Some Medicare Benefits To Be Means-Tested Starting In 2007

The 2003 addition of prescription drug benefits to Medicare is by now old news, though the program remains bewilderingly complicated to many Medicare beneficiaries. One little-discussed provision of the law, however, will begin to be felt next year by the wealthiest retirees. Though the immediate effect will be small, the shift in thinking about Medicare may well become more dramatic in future years.

Medicare’s Part B premium, currently set at $88.50 per month, is paid by every participant in the optional coverage for doctor’s visits and outpatient care. The premium cost is set by federal law at 25% of the actual cost of the benefit, so that means the Medicare program is effectively paying more than $250 per month for every Medicare Part B participant. In 2007, that calculus will begin to change, at least for the wealthiest Medicare beneficiaries—those with incomes of more than $80,000 per year (or $160,000 per year for married couples).

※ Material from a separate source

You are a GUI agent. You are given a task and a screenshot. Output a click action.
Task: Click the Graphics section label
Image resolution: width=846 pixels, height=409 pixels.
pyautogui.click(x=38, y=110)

Starting January 1, 2007, the percentage of the premium paid by participants will begin to increase for those high-income Medicare beneficiaries. If the premium for most people were to stay at $88.50 (it won’t), that would mean that those earning $80,000 would pay just under $100; those with incomes over $200,000 would pay about $173 each month. The spread will increase each year until 2010, when high-income beneficiaries will be paying between 35% and 80% of the total premium cost.

Proponents of the changes made two primary arguments before adoption of the new means-testing of Medicare benefits. First, they reasoned, the change is necessary to ensure the fiscal soundness of Medicare in coming years. Their second argument: Medicare is already means-tested, since poorer beneficiaries receive various subsidies to allow them to secure coverage.

Both arguments are misleading. Existing subsidies for poor Medicare participants come from Medicaid money, and require the applicant to show eligibility for the subsidy program. In general, they operate to shift state-financed medical care to the federal government more than to provide additional services to those in poverty. The new provisions will take a radically different approach; every Medicare beneficiary will now have to affirmatively show that he or she earns less than the threshold amount.

More fundamentally, the changes will produce a tiny savings in the larger picture of Medicare costs. The Congressional Budget Office has predicted savings of about $13 billion over ten years. That amounts to about three-tenths of one percent of the cost of Medicare during that same period. The only real savings will be if budget-cutters manage to expand the means-testing to more Medicare benefits and/or to lower the thresholds, and that is the very danger opponents are worried about.